Take each line of the data that contains the string "computer" and copy it.

Dataset entries:
-------

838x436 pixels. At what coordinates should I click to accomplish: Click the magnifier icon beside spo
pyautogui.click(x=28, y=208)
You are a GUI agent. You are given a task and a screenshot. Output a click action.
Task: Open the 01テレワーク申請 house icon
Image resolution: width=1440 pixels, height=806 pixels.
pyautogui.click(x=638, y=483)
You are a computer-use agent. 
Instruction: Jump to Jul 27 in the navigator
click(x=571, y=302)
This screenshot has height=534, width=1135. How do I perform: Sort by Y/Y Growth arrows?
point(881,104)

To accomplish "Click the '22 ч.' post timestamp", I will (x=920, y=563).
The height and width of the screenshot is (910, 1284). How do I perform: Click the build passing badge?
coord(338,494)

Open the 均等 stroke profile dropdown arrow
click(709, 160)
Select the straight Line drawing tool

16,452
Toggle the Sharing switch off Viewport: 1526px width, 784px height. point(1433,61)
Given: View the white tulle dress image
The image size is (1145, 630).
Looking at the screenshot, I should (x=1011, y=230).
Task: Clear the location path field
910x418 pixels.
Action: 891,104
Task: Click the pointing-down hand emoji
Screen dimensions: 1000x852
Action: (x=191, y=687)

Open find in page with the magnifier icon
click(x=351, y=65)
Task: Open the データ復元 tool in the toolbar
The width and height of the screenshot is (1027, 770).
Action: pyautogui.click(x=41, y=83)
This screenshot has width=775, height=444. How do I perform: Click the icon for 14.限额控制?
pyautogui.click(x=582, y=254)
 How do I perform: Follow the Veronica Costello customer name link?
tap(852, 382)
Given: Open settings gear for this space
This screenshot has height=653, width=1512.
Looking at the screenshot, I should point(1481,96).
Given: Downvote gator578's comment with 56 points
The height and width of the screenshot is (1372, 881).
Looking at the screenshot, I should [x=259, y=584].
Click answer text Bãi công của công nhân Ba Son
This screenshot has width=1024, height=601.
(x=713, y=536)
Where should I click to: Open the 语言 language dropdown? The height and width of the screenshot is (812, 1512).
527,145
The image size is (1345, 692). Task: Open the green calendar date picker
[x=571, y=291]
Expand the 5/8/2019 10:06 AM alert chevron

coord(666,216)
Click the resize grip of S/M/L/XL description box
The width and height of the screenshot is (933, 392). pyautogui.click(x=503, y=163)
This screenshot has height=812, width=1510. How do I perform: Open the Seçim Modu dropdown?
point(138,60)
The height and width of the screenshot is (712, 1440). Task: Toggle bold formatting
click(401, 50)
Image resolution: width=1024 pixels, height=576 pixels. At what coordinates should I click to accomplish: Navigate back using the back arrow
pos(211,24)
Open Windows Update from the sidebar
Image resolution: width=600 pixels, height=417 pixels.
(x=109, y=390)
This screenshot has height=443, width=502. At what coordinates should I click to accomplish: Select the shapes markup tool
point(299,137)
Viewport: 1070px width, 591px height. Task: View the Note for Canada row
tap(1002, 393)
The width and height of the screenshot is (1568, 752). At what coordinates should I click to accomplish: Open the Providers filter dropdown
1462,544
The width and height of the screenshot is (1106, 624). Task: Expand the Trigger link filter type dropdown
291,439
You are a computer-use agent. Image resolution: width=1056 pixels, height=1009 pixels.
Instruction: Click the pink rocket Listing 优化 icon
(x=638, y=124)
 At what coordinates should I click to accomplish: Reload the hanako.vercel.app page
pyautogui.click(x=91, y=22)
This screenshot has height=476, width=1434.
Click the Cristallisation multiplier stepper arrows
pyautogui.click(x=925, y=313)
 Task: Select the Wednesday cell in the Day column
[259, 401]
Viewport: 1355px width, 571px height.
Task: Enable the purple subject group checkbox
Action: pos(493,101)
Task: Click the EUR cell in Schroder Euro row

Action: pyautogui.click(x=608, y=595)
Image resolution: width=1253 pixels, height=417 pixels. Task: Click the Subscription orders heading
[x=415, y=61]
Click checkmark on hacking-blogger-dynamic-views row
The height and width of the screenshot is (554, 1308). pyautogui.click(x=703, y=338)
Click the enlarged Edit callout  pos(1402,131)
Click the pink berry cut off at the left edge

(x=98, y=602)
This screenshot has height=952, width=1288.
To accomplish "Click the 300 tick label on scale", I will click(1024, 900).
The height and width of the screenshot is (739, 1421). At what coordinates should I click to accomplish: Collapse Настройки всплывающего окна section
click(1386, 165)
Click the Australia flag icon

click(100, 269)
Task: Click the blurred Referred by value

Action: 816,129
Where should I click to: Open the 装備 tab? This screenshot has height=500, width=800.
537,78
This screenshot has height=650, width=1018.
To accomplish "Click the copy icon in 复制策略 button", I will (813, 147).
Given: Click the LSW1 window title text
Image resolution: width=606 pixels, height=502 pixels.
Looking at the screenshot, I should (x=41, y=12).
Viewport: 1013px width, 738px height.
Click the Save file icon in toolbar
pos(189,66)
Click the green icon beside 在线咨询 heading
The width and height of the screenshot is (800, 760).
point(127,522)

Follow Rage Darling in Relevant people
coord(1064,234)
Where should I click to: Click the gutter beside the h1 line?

-------

Your response:
You are a computer-use agent. 
You are a computer-use agent. Image resolution: width=1056 pixels, height=1009 pixels.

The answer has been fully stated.